Screenshot grounding data:

>>>

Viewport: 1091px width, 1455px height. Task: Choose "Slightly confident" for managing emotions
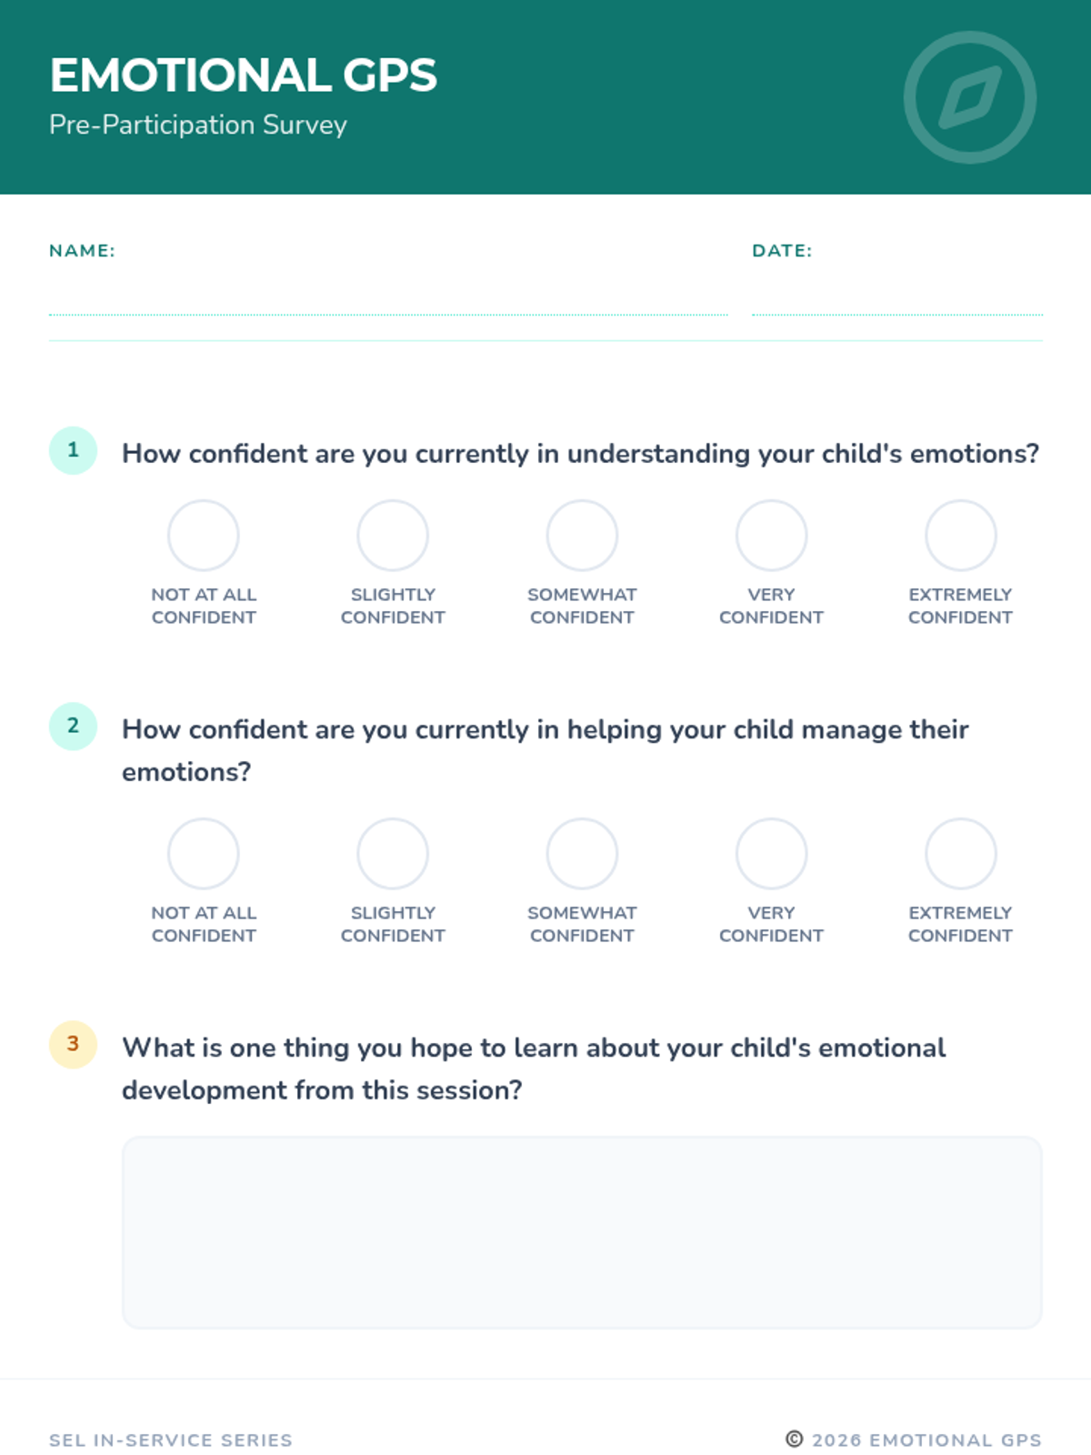(x=393, y=854)
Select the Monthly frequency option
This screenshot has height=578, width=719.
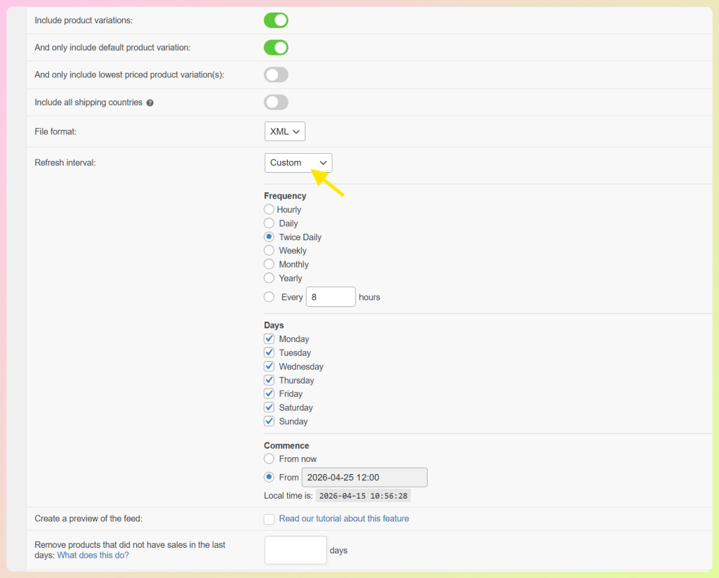(268, 264)
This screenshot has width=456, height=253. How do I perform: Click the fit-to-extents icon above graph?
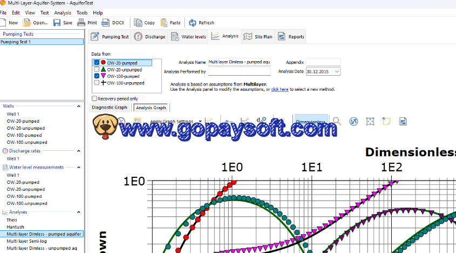pos(370,122)
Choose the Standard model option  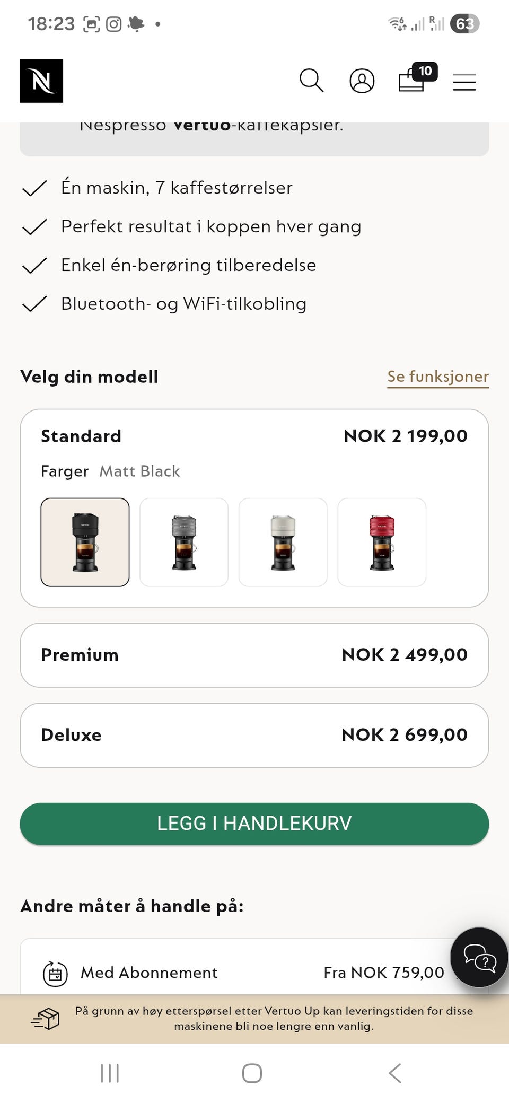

<<<

PROBLEM DETAILS: Please return the records as they stand, word for word, with no pictures.

TASK RESPONSE:
Viewport: 1091px width, 1455px height. Task: Choose "Slightly confident" for managing emotions
(x=393, y=854)
Select the Monthly frequency option
This screenshot has height=578, width=719.
(268, 264)
This screenshot has width=456, height=253. How do I perform: Click the fit-to-extents icon above graph?
pos(370,122)
Choose the Standard model option  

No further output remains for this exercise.